#### AIM OF THE EXERCISE:
Could you print all the entries exactly?

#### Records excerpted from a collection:
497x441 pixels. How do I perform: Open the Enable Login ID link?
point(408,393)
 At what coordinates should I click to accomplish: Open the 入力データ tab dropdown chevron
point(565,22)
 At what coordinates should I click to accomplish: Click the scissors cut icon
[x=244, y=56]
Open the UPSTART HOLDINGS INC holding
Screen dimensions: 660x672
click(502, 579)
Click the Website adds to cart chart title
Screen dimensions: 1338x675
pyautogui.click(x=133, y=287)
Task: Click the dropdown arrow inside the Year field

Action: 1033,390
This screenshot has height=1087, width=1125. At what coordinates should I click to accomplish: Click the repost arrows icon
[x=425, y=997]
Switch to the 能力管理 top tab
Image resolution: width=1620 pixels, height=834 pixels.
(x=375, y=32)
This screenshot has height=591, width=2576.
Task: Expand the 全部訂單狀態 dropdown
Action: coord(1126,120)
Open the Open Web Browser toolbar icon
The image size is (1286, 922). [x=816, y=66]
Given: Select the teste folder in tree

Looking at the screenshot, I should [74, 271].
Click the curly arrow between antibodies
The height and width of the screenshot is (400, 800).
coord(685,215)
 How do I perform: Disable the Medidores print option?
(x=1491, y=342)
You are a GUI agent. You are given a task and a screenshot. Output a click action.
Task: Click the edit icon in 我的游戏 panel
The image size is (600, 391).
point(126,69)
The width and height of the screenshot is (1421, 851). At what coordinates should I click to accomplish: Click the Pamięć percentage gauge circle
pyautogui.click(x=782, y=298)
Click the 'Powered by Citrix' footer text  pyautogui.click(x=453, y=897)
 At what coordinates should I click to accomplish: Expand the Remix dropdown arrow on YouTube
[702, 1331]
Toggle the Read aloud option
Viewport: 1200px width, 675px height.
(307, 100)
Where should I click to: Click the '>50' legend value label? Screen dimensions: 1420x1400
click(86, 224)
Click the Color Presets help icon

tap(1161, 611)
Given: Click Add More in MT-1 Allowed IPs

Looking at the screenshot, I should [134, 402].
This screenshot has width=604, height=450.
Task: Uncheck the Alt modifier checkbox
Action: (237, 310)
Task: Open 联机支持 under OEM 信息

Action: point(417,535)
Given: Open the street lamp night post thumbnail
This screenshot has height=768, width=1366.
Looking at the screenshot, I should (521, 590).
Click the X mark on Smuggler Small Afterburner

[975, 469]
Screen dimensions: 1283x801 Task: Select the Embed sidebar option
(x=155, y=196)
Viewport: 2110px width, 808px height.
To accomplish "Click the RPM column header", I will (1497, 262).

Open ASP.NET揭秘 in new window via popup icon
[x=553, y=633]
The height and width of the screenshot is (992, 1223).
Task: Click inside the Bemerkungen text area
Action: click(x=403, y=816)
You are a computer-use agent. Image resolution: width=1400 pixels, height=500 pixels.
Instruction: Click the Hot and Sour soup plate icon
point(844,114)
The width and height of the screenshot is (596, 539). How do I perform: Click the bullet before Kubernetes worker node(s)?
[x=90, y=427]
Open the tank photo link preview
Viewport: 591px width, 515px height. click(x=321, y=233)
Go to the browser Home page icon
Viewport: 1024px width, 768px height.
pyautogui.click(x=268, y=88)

#### ANSWER SECTION:
497x441 pixels. How do I perform: Open the Enable Login ID link?
point(408,393)
 At what coordinates should I click to accomplish: Open the 入力データ tab dropdown chevron
point(565,22)
 At what coordinates should I click to accomplish: Click the scissors cut icon
[x=244, y=56]
Open the UPSTART HOLDINGS INC holding
Screen dimensions: 660x672
click(502, 579)
Click the Website adds to cart chart title
Screen dimensions: 1338x675
pyautogui.click(x=133, y=287)
Task: Click the dropdown arrow inside the Year field

Action: 1033,390
This screenshot has height=1087, width=1125. At what coordinates should I click to accomplish: Click the repost arrows icon
[x=425, y=997]
Switch to the 能力管理 top tab
Image resolution: width=1620 pixels, height=834 pixels.
(x=375, y=32)
This screenshot has height=591, width=2576.
Task: Expand the 全部訂單狀態 dropdown
Action: coord(1126,120)
Open the Open Web Browser toolbar icon
The image size is (1286, 922). [x=816, y=66]
Given: Select the teste folder in tree

Looking at the screenshot, I should [74, 271].
Click the curly arrow between antibodies
The height and width of the screenshot is (400, 800).
coord(685,215)
 How do I perform: Disable the Medidores print option?
(x=1491, y=342)
You are a GUI agent. You are given a task and a screenshot. Output a click action.
Task: Click the edit icon in 我的游戏 panel
The image size is (600, 391).
point(126,69)
The width and height of the screenshot is (1421, 851). At what coordinates should I click to accomplish: Click the Pamięć percentage gauge circle
pyautogui.click(x=782, y=298)
Click the 'Powered by Citrix' footer text  pyautogui.click(x=453, y=897)
 At what coordinates should I click to accomplish: Expand the Remix dropdown arrow on YouTube
[702, 1331]
Toggle the Read aloud option
Viewport: 1200px width, 675px height.
(307, 100)
Where should I click to: Click the '>50' legend value label? Screen dimensions: 1420x1400
click(86, 224)
Click the Color Presets help icon

tap(1161, 611)
Given: Click Add More in MT-1 Allowed IPs

Looking at the screenshot, I should [134, 402].
This screenshot has width=604, height=450.
Task: Uncheck the Alt modifier checkbox
Action: (237, 310)
Task: Open 联机支持 under OEM 信息

Action: point(417,535)
Given: Open the street lamp night post thumbnail
This screenshot has height=768, width=1366.
Looking at the screenshot, I should (521, 590).
Click the X mark on Smuggler Small Afterburner

[975, 469]
Screen dimensions: 1283x801 Task: Select the Embed sidebar option
(x=155, y=196)
Viewport: 2110px width, 808px height.
To accomplish "Click the RPM column header", I will (1497, 262).

Open ASP.NET揭秘 in new window via popup icon
[x=553, y=633]
The height and width of the screenshot is (992, 1223).
Task: Click inside the Bemerkungen text area
Action: click(x=403, y=816)
You are a computer-use agent. Image resolution: width=1400 pixels, height=500 pixels.
Instruction: Click the Hot and Sour soup plate icon
point(844,114)
The width and height of the screenshot is (596, 539). How do I perform: Click the bullet before Kubernetes worker node(s)?
[x=90, y=427]
Open the tank photo link preview
Viewport: 591px width, 515px height. click(x=321, y=233)
Go to the browser Home page icon
Viewport: 1024px width, 768px height.
pyautogui.click(x=268, y=88)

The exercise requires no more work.